Raoul Wallenberg, who led the Swedish Embassy in Budapest, helped save thousands of Jewish lives by issuing protective papers and housing them in buildings owned by his government.

Erbstein was one of those taken in by Wallenberg, and remained there until the end of the war when he returned to his family.

A year later, the Erbsteins moved back to Turin and Ernő resumed duties at Torino, which had won two league titles during his absence.

Working together alongside club president Ferrucio Novo, who kept in touch with Erbstein throughout his time in Budapest, he would guide Torino to two more league titles and leave the club on the brink of domination.

Having worked his way back to the top of the game, Erbstein had begun, slowly but surely, to move on from the terror which had plagued his life.

And yet, with the world seemingly at his feet, his life came to a shuddering halt in 1949.

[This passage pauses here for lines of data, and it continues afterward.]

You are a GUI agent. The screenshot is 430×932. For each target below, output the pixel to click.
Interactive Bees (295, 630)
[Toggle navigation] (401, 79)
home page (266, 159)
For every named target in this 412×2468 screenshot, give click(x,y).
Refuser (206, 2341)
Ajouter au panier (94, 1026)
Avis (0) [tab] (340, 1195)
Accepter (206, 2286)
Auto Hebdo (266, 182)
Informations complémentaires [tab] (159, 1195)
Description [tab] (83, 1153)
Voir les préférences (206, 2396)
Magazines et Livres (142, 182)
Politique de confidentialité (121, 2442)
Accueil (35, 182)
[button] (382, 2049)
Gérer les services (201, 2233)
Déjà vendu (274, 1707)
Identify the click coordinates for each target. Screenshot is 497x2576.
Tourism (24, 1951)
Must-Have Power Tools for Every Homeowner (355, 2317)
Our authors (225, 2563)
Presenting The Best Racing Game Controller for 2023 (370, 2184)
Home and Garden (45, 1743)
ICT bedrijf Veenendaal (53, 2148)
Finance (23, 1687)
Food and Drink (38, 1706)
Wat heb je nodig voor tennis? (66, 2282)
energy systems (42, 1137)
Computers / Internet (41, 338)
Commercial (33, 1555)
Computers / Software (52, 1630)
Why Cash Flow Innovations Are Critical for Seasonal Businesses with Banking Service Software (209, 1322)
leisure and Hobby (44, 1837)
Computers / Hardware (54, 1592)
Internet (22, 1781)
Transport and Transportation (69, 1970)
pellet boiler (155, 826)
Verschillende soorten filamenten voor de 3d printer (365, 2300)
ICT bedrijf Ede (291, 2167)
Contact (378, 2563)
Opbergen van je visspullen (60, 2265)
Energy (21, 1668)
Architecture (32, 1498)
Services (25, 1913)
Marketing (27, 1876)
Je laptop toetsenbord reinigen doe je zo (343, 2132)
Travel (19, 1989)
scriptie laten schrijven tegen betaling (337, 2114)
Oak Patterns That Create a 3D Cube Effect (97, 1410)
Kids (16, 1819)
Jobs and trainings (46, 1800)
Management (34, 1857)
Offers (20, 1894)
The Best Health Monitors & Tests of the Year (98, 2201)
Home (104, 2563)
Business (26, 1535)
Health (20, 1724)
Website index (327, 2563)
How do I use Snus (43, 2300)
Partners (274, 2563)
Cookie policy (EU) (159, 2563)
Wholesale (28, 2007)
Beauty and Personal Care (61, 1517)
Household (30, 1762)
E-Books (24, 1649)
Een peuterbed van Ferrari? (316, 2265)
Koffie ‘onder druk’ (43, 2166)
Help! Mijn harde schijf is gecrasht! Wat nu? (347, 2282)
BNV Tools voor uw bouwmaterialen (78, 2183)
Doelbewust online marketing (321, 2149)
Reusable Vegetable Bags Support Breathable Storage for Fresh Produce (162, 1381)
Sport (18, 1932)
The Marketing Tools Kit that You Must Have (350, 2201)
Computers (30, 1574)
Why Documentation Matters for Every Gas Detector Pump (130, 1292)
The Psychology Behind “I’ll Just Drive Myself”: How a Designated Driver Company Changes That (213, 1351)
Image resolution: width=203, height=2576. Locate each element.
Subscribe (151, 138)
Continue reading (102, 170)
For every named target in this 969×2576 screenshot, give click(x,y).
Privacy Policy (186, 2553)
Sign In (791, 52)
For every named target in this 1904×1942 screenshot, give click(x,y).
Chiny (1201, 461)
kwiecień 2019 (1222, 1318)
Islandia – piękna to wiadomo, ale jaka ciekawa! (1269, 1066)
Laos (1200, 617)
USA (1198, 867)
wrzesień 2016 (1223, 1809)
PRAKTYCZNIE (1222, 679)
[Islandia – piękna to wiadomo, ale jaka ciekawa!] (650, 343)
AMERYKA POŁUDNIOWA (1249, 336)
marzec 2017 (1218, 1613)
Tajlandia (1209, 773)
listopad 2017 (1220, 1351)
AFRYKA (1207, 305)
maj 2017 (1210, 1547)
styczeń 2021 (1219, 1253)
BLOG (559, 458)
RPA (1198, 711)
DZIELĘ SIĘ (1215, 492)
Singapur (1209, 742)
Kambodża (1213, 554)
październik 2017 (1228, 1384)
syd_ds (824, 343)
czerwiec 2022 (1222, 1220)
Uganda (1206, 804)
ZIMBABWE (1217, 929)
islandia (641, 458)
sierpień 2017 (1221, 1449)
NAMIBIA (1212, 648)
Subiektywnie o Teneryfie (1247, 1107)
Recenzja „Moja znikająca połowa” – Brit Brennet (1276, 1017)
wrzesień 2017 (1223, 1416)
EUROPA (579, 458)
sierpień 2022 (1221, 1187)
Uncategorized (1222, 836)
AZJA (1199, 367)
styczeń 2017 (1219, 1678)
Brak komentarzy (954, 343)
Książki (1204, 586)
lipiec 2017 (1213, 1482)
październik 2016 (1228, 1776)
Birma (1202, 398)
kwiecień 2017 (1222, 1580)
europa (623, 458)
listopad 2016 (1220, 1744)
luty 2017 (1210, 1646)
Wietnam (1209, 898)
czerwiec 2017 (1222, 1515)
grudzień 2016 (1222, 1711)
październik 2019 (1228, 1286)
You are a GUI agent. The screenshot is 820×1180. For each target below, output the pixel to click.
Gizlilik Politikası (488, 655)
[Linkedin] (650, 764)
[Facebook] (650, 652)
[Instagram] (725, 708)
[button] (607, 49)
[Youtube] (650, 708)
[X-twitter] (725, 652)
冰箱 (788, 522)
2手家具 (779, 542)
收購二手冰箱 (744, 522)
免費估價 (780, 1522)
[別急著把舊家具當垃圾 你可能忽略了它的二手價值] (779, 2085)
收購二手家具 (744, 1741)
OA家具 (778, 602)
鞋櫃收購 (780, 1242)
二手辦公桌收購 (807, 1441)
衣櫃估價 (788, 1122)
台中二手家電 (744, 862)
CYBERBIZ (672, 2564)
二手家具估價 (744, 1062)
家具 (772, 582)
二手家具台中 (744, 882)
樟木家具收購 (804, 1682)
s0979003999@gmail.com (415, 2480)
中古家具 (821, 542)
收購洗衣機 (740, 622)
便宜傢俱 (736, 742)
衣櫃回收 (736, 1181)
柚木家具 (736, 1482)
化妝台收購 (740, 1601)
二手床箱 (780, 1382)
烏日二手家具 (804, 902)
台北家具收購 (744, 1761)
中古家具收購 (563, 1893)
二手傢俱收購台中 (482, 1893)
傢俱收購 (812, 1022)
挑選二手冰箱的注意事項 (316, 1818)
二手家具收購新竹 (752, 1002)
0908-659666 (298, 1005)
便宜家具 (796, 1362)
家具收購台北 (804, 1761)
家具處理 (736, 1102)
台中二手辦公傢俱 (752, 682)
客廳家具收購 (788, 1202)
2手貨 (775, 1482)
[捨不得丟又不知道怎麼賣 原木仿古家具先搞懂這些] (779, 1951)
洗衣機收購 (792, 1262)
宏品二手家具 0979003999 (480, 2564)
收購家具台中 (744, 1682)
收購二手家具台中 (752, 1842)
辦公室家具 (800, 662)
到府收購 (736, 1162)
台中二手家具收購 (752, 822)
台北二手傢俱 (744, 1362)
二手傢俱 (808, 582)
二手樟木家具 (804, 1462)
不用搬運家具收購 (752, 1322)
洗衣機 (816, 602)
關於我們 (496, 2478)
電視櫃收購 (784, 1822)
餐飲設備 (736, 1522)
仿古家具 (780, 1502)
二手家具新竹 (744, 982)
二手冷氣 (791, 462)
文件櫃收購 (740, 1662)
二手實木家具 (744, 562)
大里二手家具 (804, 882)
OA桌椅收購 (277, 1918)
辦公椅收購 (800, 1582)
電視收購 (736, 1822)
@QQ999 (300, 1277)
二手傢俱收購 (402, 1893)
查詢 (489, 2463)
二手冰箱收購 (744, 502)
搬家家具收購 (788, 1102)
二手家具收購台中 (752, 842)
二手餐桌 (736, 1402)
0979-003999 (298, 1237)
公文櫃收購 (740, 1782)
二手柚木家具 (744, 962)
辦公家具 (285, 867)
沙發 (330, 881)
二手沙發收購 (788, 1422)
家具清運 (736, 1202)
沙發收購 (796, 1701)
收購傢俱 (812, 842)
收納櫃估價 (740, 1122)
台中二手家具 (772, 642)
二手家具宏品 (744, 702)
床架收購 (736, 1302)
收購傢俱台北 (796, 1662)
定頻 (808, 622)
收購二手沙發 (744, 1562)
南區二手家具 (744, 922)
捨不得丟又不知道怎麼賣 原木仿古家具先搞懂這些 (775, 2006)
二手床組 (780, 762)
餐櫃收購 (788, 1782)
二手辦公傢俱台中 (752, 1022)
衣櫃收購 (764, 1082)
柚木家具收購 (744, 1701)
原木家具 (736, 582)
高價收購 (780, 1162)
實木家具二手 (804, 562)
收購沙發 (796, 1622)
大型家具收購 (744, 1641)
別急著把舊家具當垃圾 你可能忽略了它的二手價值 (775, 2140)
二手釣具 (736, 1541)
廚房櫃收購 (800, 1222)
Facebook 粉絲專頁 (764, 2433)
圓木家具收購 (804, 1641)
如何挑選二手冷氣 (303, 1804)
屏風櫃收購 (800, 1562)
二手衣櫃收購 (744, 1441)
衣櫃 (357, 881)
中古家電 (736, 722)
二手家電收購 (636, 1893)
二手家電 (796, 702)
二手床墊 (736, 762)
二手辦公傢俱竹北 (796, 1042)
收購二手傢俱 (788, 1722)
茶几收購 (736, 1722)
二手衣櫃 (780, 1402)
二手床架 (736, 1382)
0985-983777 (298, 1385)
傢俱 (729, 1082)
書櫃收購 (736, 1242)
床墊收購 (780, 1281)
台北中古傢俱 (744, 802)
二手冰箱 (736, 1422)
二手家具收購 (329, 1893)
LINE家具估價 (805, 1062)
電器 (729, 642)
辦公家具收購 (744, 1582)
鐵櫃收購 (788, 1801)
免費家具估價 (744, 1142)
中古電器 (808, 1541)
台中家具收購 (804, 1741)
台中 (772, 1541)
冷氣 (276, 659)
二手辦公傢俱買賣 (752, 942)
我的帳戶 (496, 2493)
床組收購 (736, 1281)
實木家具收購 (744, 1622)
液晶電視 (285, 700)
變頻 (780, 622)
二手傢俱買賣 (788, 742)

On May 4, the entire Torino squad was returning to Italy from a friendly game against Benfica in Portugal when the plane crashed into a hillside and all on board were killed.

It was left to Vittorio Pozzo, a two-time World Cup winner during his time as Italy’s national coach, to identify the dead – 18 players and the management staff.

The incident still haunts Torino, with generations of supporters making the pilgrimage to the basilica every year on the anniversary of the accident.

Researching his book, Bliss joined fans visiting the Superga hillside near where the Fiat G-212 plane clipped the embankment wall of the basilica.

“It was quite amazing how all these people come every year to remember their team,” he recalled.

“It was a very moving experience.”

Erbstein’s story has attracted attention from football fans who were previously unaware of his contribution to the game and the story behind his life.

Bliss, who has gained a sizable following on Twitter since publication, hopes his comprehensive “detective work” will bring even greater exposure to the Hungarian’s tale.

“I put a lot of hard work and effort into researching every area of Erbstein’s life,” he said. “It was an untold, or forgotten life story, so I took my research very seriously and it was incredibly rewarding to uncover so much exciting material.

“It may look to be a niche topic because Erbstein isn’t particularly well known these days and the clubs he managed are not ‘superclubs’ with millions of fans around the world.

“But look beyond that and we are talking about human experiences that would move anybody – world wars, persecution, a plane crash – and sporting achievements that have rarely, if ever, been matched.”